Als Beispiel nennt Arand die Partie bei Meister TuS Herrensohr, dass seine Mannschaft erneut durch einen späten Gegentreffer verlor. „Weil einer in mich reinläuft und dafür einen Elfmeter bekommt“, sagt Arand zur Vorgeschichte des 1:2 durch Marc Hümbert in der 82. Minute. Und auch bei der FSG Ottweiler-Steinbach unterlagen die Brebacher mit 1:2. „Da geht Steinbachs 1:1 ein klares Foul voraus“, moniert Arand: „Ich fühle mich ein bisschen wie der SC Freiburg letzte Saison.“ Der Bundesligist war auch durch unglückliche Entscheidungenin akute Abstiegsnot geraten.



Das könnte auch dem SC Halberg drohen. „Wir stehen jetzt schon gehörig unter Druck, weil die Erwartungen in Brebach generell hoch sind“, sagt Arand vor dem Heimspiel an diesem Samstag um 15 Uhr gegen den FC Homburg II, der als Tabellenelfter einen Punkt mehr hat. „Wir müssen aufpassen. Es kann schnell gehen, dass man plötzlich im Abstiegskampf steckt – und das ist nix Schönes“, weiß er aus eigener Erfahrung.

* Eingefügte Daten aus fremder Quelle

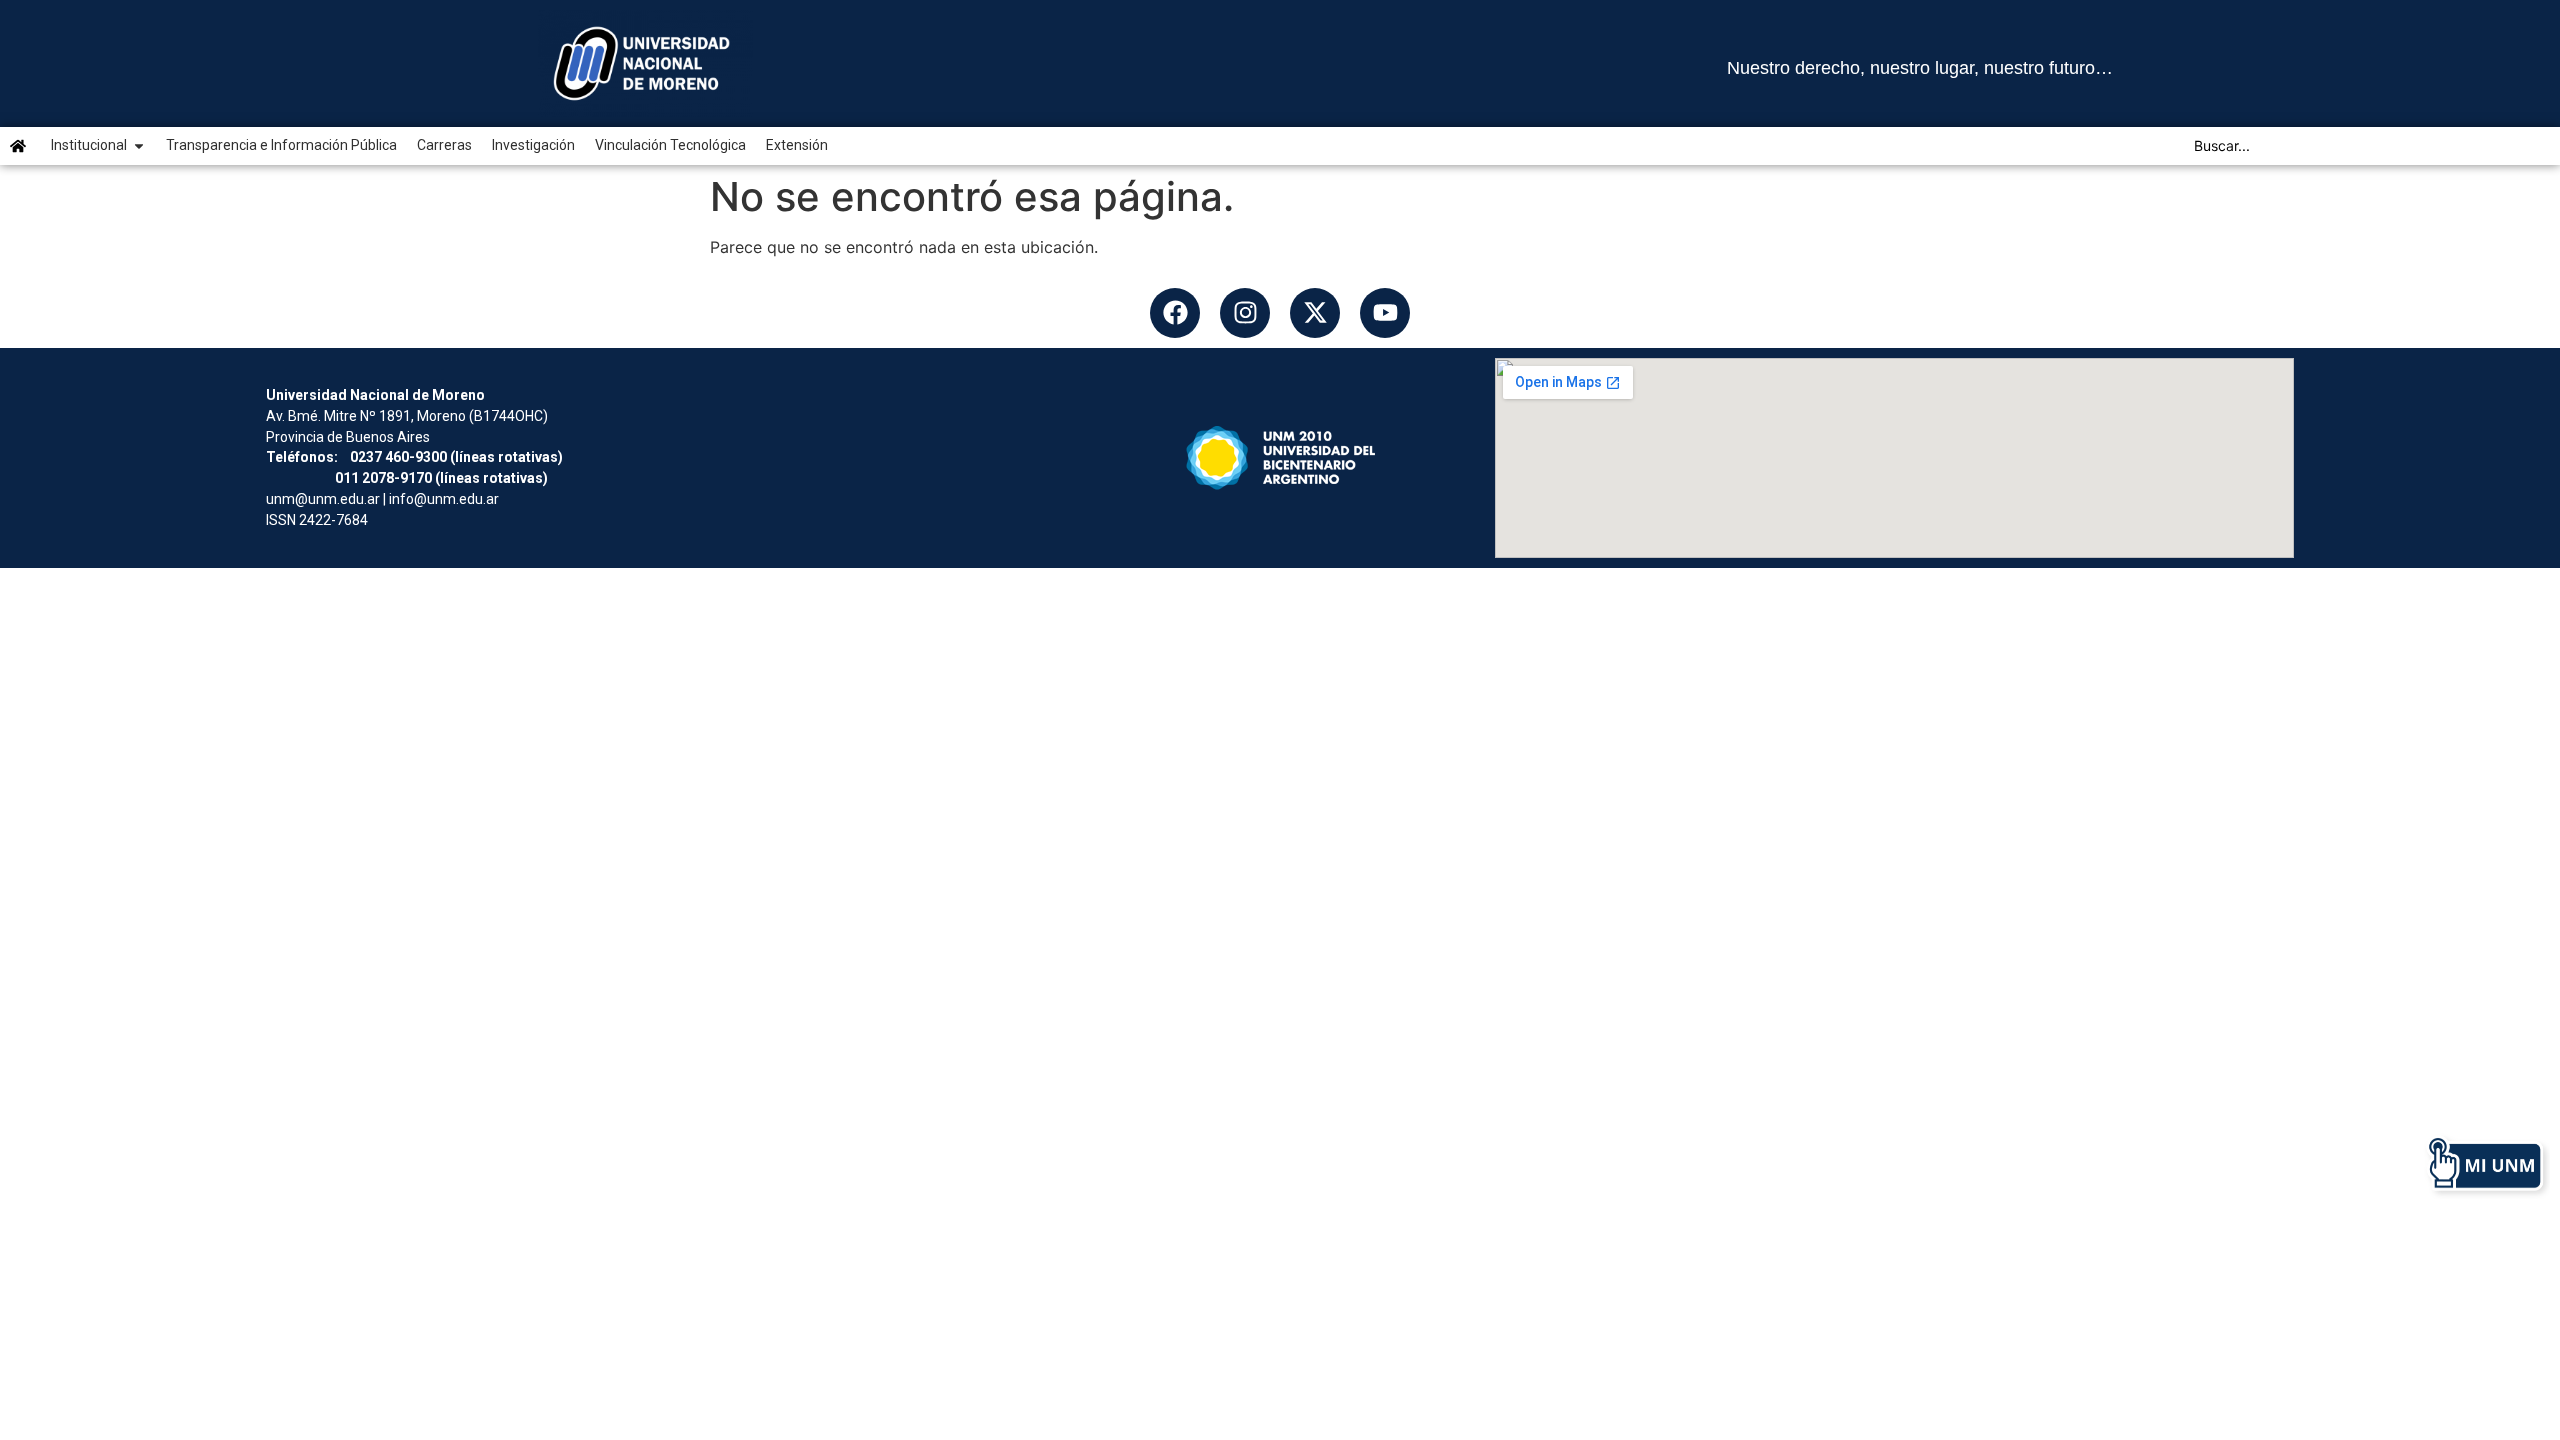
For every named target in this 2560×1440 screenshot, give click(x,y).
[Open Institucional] (139, 145)
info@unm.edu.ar (444, 499)
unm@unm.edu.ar (323, 499)
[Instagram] (1245, 313)
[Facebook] (1175, 313)
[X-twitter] (1315, 313)
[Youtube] (1385, 313)
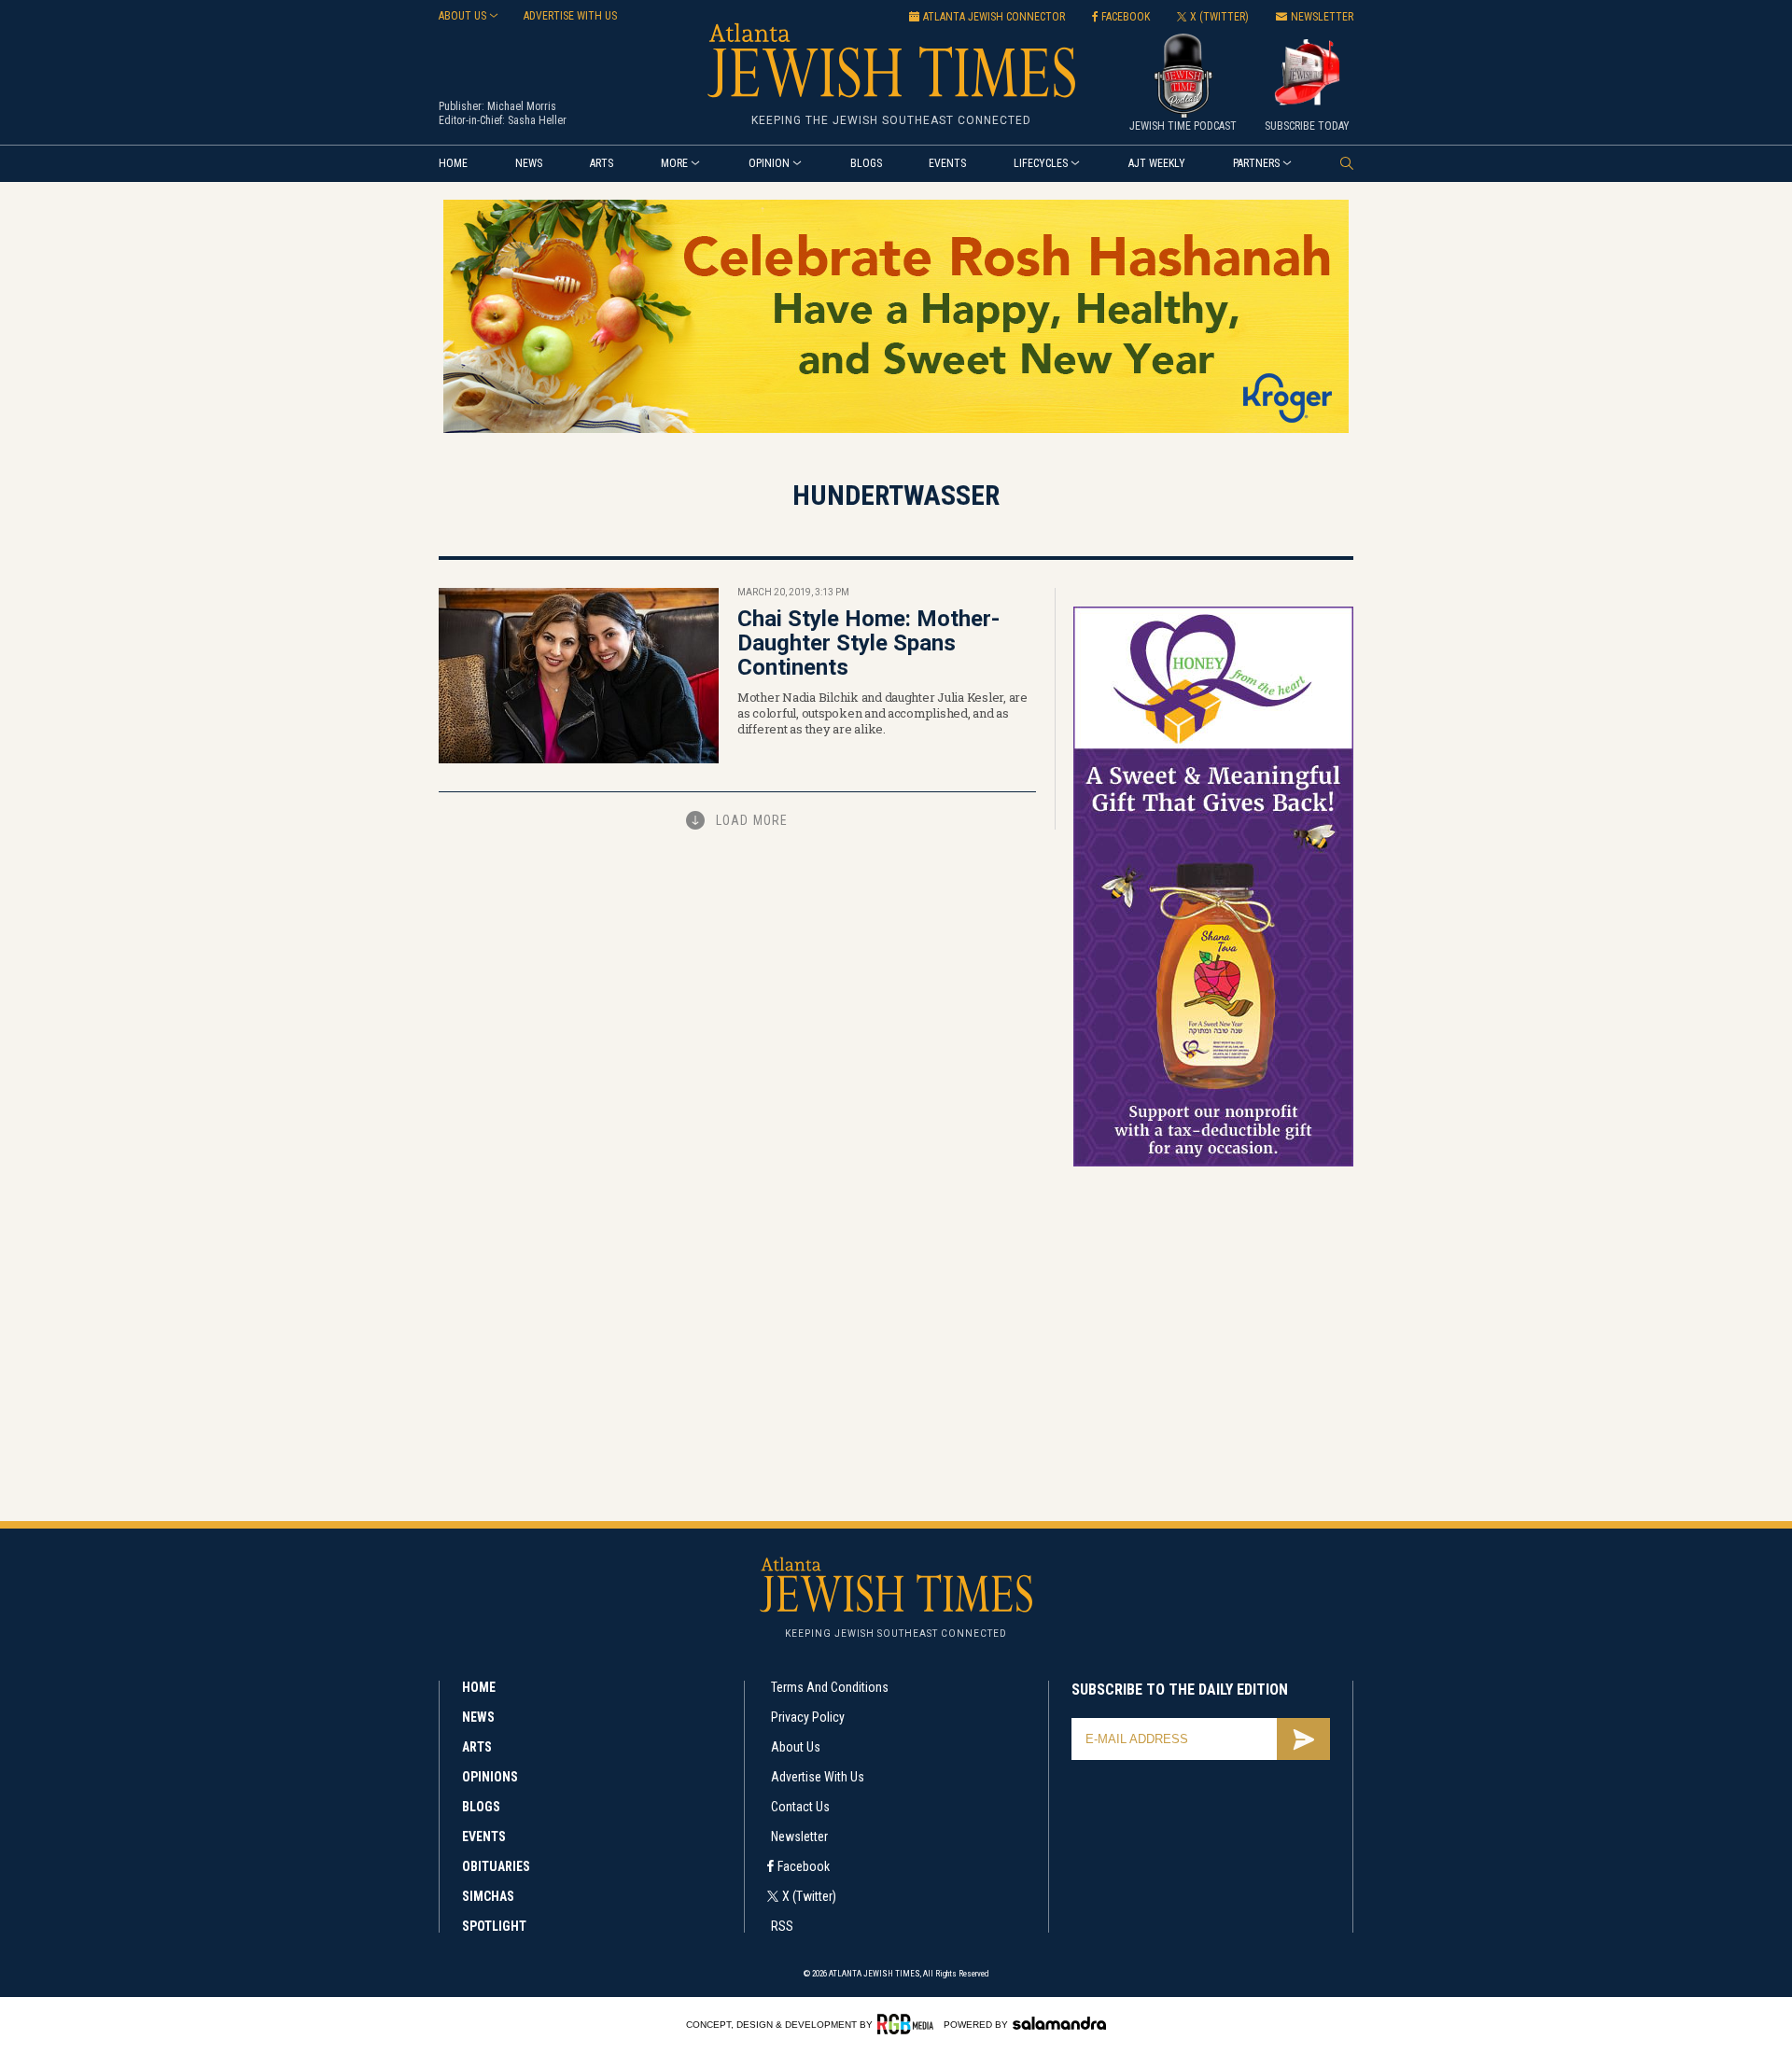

Viel lieber würde Arand um den Titel spielen – so wie mit seinen zwei „Vereinen des Herzens“: 2009 holte er mit dem SV Auersmacher den Titel, 2012 mit Brebach. „Der erste Titel mit Auersmacher war etwas ganz Besonderes – alleine, weil dort das Dorf komplett hinter dem Verein steht. Brebach war natürlich auch schön, zumal es beim Wechsel aus Auersmacher Querelen gab, und wir am vorletzten Spieltag in Auersmacher die Meisterschaft perfekt machten – das war irgendwo eine Genugtuung“, erinnert sich Arand. Speziell von den MeisterTrainern – Lars Birster beim SVA und Bernd Eichmann in Brebach – habe er „unheimlich viel gelernt“. Ebenso von seinem neuen Trainer Martin Peter. „Er bietet ein sehr gutes Training. Da kann ich trotz meines hohen Alters noch viel mitnehmen“, lobt Arand – und sieht sich perspektivisch selbst auf dem Trainerstuhl. „Das ist definitiv eine Option. Ich habe den Trainerschein ja nicht umsonst gemacht“, sagt er, will sich aber Zeit lassen: „So lange ich mich fit fühle, möchte ich weiter .“ Ein Vereinswechsel sei aber kein Thema mehr: „Das kann ich mir gar nicht vorstellen.“

Von Brebachs Rückkehr in die Erfolgsspur ist Arand überzeugt. Nach dem Umbruch im Sommer hält er es aber für unwahrscheinlich, dass der SC weit oben in der Tabelle anklopft – perspektivisch aber sei das durchaus ein Ziel. „Meine Frau würde mir zwar den Hals umdrehen – aber es wäre ein Traum, nochmal ein Jahr Oberliga zu spielen“, sagt Arand, der dankbar ist, dass seine Frau Nicole ihm nach der Geburt von Tochter Lena den Rücken freihält.